TASK REQUIREMENTS: Reproduce the listing below line for line, with no changes.

## start INPUT ROWS

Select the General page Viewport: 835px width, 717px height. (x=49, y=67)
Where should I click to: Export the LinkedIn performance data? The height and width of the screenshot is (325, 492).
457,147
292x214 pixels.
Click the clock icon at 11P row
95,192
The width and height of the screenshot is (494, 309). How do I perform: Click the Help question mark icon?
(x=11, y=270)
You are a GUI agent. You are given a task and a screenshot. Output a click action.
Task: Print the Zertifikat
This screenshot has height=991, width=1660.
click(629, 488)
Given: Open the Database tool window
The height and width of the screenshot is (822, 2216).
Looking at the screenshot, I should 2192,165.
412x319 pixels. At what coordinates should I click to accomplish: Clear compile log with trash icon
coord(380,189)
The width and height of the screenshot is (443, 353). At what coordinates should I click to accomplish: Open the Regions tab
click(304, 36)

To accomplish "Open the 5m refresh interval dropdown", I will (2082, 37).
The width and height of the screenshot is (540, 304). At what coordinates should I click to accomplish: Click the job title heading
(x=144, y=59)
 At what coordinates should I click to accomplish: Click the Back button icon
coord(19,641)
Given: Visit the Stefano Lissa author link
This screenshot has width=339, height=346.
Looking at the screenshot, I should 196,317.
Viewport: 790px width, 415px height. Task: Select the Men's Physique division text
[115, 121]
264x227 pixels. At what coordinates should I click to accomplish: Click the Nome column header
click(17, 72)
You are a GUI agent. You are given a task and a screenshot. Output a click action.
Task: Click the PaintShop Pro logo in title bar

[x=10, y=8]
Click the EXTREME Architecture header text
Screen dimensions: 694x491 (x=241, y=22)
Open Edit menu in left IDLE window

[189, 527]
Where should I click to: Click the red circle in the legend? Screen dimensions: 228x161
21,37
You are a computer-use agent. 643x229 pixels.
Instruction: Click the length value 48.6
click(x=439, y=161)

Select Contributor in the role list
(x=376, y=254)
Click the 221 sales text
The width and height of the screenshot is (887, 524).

## end INPUT ROWS

WRITTEN ANSWER:
Select the General page Viewport: 835px width, 717px height. (x=49, y=67)
Where should I click to: Export the LinkedIn performance data? The height and width of the screenshot is (325, 492).
457,147
292x214 pixels.
Click the clock icon at 11P row
95,192
The width and height of the screenshot is (494, 309). How do I perform: Click the Help question mark icon?
(x=11, y=270)
You are a GUI agent. You are given a task and a screenshot. Output a click action.
Task: Print the Zertifikat
This screenshot has height=991, width=1660.
click(629, 488)
Given: Open the Database tool window
The height and width of the screenshot is (822, 2216).
Looking at the screenshot, I should 2192,165.
412x319 pixels. At what coordinates should I click to accomplish: Clear compile log with trash icon
coord(380,189)
The width and height of the screenshot is (443, 353). At what coordinates should I click to accomplish: Open the Regions tab
click(304, 36)

To accomplish "Open the 5m refresh interval dropdown", I will (2082, 37).
The width and height of the screenshot is (540, 304). At what coordinates should I click to accomplish: Click the job title heading
(x=144, y=59)
 At what coordinates should I click to accomplish: Click the Back button icon
coord(19,641)
Given: Visit the Stefano Lissa author link
This screenshot has width=339, height=346.
Looking at the screenshot, I should 196,317.
Viewport: 790px width, 415px height. Task: Select the Men's Physique division text
[115, 121]
264x227 pixels. At what coordinates should I click to accomplish: Click the Nome column header
click(17, 72)
You are a GUI agent. You are given a task and a screenshot. Output a click action.
Task: Click the PaintShop Pro logo in title bar

[x=10, y=8]
Click the EXTREME Architecture header text
Screen dimensions: 694x491 (x=241, y=22)
Open Edit menu in left IDLE window

[189, 527]
Where should I click to: Click the red circle in the legend? Screen dimensions: 228x161
21,37
You are a computer-use agent. 643x229 pixels.
Instruction: Click the length value 48.6
click(x=439, y=161)

Select Contributor in the role list
(x=376, y=254)
Click the 221 sales text
The width and height of the screenshot is (887, 524).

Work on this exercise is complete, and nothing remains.